The book ends with a most convincing conclusion. Intermediately, Marti and Ganiel enlarge and solidify their description of pluralist congregations (34–56), what it means to be Emerging Christians (57–77), how faith is expressed and shaped in conversation (78–108), and traditional congregational practices are deconstructed (109–133). ecms are maybe messy. Nonetheless, the red thread about the nature of truth, doubt, and God, and innovations in preaching, worship, the Eucharist, and leadership remain behind the new ideas: it is all about following Jesus in the real world (134–161).

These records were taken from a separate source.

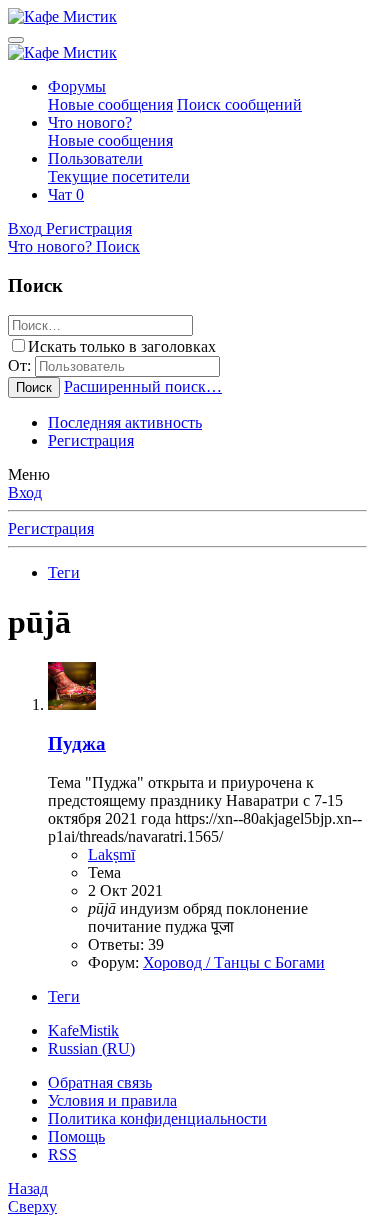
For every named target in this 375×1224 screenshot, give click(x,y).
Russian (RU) (91, 1048)
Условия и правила (112, 1100)
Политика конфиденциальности (157, 1118)
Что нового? (90, 122)
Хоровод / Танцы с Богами (234, 962)
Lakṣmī (111, 854)
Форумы (77, 86)
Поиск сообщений (239, 104)
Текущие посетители (119, 176)
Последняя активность (125, 422)
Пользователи (95, 158)
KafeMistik (83, 1030)
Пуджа (77, 743)
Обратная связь (100, 1082)
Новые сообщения (110, 104)
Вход (25, 492)
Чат (66, 194)
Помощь (76, 1136)
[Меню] (16, 40)
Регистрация (91, 440)
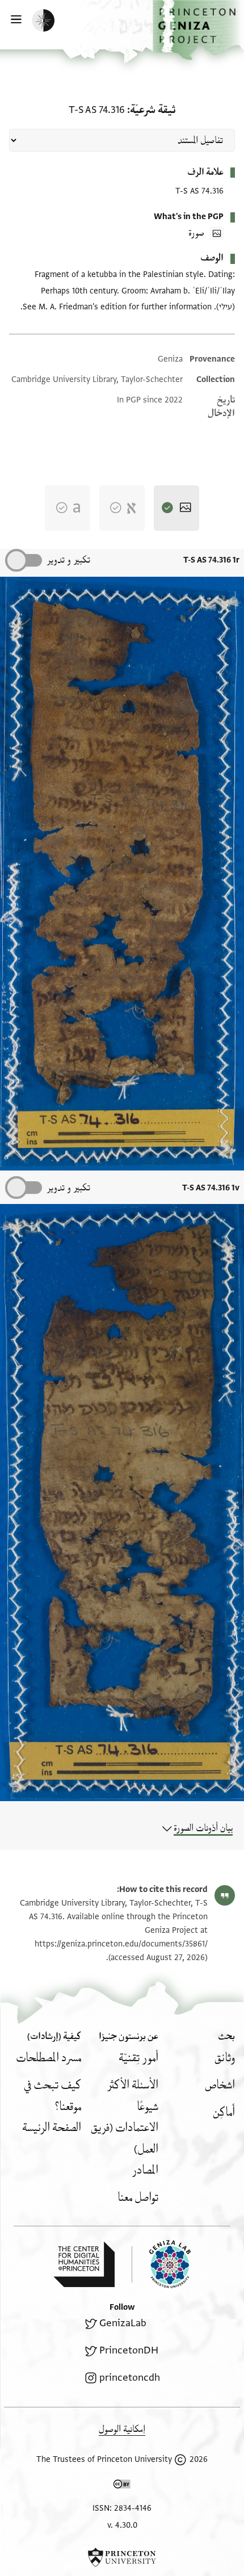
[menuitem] (224, 2058)
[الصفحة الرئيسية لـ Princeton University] (122, 2557)
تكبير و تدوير (68, 560)
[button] (198, 30)
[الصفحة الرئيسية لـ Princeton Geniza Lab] (161, 2264)
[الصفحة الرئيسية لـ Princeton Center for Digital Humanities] (84, 2264)
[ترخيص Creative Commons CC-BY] (122, 2486)
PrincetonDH (128, 2350)
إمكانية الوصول (122, 2429)
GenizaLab (122, 2323)
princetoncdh (129, 2377)
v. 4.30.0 (122, 2525)
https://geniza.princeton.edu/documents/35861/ (121, 1944)
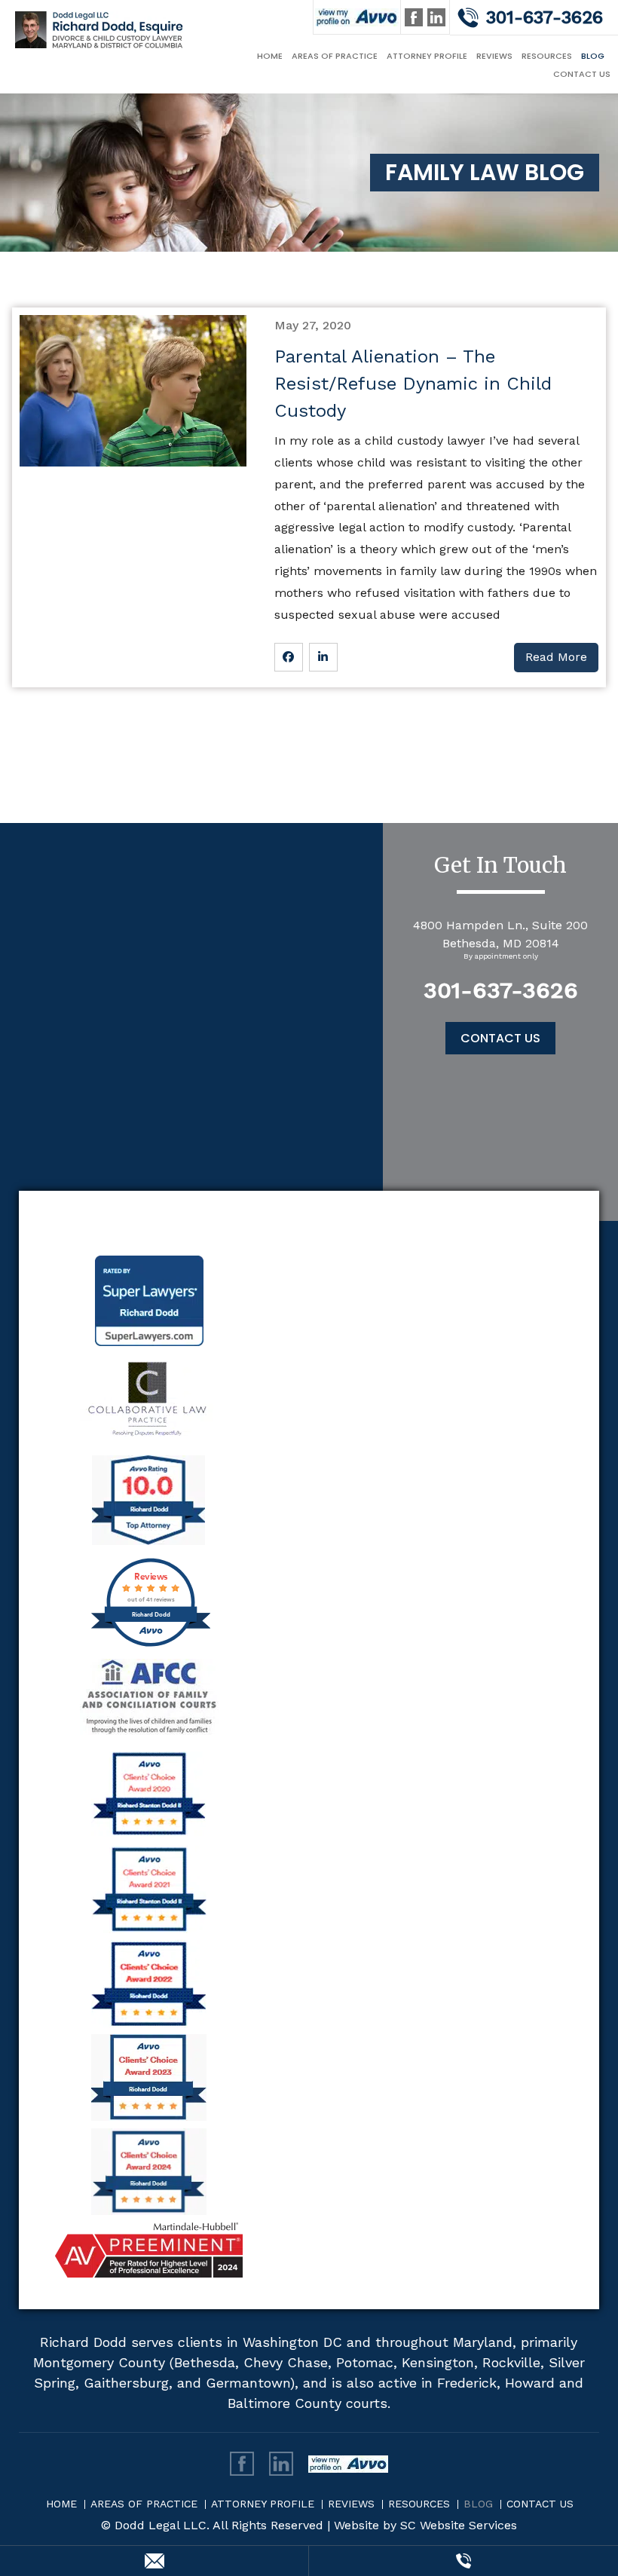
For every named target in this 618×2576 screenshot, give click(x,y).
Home (270, 56)
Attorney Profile (427, 56)
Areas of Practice (335, 56)
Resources (547, 56)
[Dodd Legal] (100, 29)
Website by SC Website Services (425, 2525)
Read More (556, 657)
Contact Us (581, 74)
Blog (592, 56)
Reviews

The Deconstructed Church is more than a well-written book. Marti and Ganiel provide a very balanced and solid overview of emergent Christianity. The authors interpret the ecm as an expressive and developing shape of religious individualization and pluralization. The idea is eye opening and plausible. Still, the discussion remains open in relation to the intensity and which form of self-deconstruction of the Christian religion occurs when other preconditions prevail than in the us or Northern Ireland, for instance, in non-denominational areas of Eastern Germany. An in-depth discussion should also try to make a systematic comparison with other older alternative movement types. Max Weber’s charisma-concept would work well here. Winfried Gebhard defines a sociology of alternative life forms in Charisma als Lebensform (1994) in which he portrays fascinating parallels between the Monk’s movement and radical pietism. Perhaps the individualization thesis is too thin to serve as a theoretical foundation for the thick description of the social shapes of Christian life in contemporary societies.